Dbamy o naszych pacjentów!
Zasady współpracy Świadczeniodawców
Zasady współpracy Świadczeniodawców w systemie opieki zdrowotnej w trakcie diagnozowania i leczenia pacjenta oraz zlecania badań i ich finansowania
- Lekarzy ubezpieczenia zdrowotnego obowiązuje posługiwanie się skierowaniami i drukami wg wzoru określonego przez NFZ;
- Lekarz specjalista informuje lekarza kierującego i lekarza sprawującego podstawowa opiekę zdrowotną nad ubezpieczonym o wyniku konsultacji;
- Lekarz obejmujący ubezpieczonego stałym leczeniem specjalistycznym zobowiązany jest do okresowego (co najmniej raz na 6 m-cy) przekazywania informacji o przebiegu leczenia lekarzowi POZ, do którego zdeklarowany jest ubezpieczony.
- Lekarz POZ kierując ubezpieczonego do lekarza specjalisty lub do szpitala zobowiązany jest do wykonania i dołączenia do skierowania wyników niezbędnych badań diagnostycznych zawartych w wykazie określonym w odrębnych przepisach (Rozporządzenie MZ z dnia 30 kwietnia 2003 r. oraz kolejne wydania), zgodnie z rozpoznanym schorzeniem, aktualną wiedzą i praktyką medyczną w celu potwierdzenia wstępnego rozpoznania.

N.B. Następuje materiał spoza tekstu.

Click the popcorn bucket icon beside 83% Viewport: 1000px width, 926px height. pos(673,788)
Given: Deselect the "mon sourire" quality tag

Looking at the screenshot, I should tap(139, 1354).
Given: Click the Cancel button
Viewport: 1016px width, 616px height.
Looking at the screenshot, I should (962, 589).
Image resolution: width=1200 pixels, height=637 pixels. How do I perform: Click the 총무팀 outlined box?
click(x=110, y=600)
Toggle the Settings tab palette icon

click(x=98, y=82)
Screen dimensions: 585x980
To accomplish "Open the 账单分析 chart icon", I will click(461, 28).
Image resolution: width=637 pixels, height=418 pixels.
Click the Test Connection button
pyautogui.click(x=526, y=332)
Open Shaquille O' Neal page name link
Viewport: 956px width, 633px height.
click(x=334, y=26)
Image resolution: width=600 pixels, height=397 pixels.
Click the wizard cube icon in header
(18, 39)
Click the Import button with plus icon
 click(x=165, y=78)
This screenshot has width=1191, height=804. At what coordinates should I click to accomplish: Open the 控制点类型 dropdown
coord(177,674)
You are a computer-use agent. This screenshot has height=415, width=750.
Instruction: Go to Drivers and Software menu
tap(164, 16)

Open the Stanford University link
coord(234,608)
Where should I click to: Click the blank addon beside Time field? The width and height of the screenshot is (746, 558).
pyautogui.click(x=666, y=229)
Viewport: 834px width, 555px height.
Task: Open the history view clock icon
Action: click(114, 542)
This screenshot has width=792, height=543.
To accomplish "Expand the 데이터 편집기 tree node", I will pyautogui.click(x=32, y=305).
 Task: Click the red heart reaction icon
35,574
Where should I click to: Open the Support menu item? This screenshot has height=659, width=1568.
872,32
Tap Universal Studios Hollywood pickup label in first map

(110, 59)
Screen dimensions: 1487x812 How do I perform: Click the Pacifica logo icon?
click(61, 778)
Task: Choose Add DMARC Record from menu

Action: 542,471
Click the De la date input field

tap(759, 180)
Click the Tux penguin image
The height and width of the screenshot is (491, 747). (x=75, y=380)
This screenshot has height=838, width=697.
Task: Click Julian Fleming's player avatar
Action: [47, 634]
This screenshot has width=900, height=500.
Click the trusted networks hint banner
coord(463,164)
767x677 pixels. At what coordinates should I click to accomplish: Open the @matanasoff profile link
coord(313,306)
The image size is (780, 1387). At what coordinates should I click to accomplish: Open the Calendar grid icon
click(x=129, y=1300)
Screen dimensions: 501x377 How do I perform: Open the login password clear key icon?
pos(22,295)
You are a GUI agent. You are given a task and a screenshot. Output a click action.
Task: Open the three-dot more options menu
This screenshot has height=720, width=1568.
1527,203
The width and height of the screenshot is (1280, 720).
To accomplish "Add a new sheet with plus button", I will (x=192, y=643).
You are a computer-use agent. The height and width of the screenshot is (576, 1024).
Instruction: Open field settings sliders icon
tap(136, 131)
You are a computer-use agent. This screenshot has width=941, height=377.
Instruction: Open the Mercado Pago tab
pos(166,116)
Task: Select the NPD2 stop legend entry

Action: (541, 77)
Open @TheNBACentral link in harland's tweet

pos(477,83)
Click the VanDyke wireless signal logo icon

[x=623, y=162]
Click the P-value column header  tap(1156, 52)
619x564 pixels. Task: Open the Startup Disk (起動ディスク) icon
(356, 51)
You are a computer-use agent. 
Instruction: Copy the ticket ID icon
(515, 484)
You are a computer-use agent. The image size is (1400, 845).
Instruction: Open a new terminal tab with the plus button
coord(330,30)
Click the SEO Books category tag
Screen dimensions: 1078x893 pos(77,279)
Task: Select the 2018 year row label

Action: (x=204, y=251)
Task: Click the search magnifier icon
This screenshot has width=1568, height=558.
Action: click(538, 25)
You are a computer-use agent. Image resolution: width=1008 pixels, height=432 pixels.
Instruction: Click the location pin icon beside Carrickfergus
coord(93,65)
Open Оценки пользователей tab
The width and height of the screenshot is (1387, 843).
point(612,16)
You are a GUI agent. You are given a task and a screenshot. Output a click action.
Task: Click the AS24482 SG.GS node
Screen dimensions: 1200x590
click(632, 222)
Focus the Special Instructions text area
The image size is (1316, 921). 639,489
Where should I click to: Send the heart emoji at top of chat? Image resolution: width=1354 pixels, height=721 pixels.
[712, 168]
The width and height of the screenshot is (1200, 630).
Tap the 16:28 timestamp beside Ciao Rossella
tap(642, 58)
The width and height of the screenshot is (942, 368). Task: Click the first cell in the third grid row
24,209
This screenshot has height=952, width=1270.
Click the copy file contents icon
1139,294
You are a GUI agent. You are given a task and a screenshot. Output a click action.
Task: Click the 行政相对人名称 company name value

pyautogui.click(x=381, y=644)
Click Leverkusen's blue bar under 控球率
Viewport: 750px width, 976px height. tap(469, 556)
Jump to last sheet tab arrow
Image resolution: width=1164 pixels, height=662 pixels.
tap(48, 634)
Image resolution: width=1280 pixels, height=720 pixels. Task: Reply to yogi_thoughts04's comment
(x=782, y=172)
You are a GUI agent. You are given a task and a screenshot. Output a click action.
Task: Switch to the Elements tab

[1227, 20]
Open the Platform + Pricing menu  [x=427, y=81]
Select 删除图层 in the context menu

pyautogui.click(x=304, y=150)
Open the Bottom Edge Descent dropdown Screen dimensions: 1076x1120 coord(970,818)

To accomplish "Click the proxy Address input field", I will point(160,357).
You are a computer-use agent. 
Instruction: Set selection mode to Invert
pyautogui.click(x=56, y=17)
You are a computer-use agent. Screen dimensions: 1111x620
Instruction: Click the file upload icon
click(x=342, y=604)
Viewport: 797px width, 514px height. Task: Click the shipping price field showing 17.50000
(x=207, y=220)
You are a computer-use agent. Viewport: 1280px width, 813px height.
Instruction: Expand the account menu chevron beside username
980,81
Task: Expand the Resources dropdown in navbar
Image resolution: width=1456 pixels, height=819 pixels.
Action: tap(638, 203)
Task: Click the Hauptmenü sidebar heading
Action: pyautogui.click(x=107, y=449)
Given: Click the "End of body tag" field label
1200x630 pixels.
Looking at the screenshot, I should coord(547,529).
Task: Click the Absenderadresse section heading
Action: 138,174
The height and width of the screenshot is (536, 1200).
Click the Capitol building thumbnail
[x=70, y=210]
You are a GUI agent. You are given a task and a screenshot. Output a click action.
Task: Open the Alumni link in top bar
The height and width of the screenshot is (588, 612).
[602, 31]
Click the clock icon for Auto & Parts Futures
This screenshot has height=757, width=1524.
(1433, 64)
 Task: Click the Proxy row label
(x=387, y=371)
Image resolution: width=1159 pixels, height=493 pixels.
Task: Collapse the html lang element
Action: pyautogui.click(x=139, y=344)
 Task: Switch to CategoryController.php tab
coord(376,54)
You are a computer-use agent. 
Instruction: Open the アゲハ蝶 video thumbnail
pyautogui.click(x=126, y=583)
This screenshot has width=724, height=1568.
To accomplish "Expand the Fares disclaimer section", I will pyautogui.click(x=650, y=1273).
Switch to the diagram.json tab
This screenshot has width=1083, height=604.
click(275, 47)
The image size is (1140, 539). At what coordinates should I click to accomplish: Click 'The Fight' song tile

- W przypadku kierowania ubezpieczonego z jednej poradni specjalistycznej do drugiej, jako badania wstępne przekazywane są badania wykonane w ramach diagnostyki w poradni kierującej oraz badania diagnostyczne wykonane w innych placówkach, stanowiące jedność diagnostyczną, a ukierunkowane zgodnie z podstawową przyczyną skierowania.
- W stanach bezpośredniego zagrożenia życia lub porodu (art. 121 ustawy o powszechnym ubezpieczeniu w NFZ), wszystkie wymagane badania wykonuje Świadczeniodawca, do którego zgłosił się ubezpieczony.
- W przypadku gdy ubezpieczony objęty leczeniem specjalistycznym wymaga leczenia szpitalnego, lekarz specjalista zobowiązany jest do wykonania i dołączenia do skierowania wyników badań diagnostycznych, zgodnie z rozpoznanym schorzeniem, aktualną wiedzą i praktyka medyczną w celu potwierdzenia wstępnego rozpoznania. Koszty tych badań pokrywa kierujący lekarz specjalista.
- W przypadku gdy ubezpieczony objęty leczeniem specjalistycznym wymaga wykonywania badań kontrolnych ( w tym z zakresu poz), pozostających w związku ze sprawowanym leczeniem specjalistycznym, skierowanie na te badania wydaje oraz pokrywa ich koszty lekarz specjalista.
- W przypadku zakwalifikowania pacjenta do przyjęcia na oddział szpitalny, w tym także na leczenie operacyjne, wykonanie dalszych dodatkowych badań, wymaganych w określonym oddziale szpitalnym leży po stronie szpitala.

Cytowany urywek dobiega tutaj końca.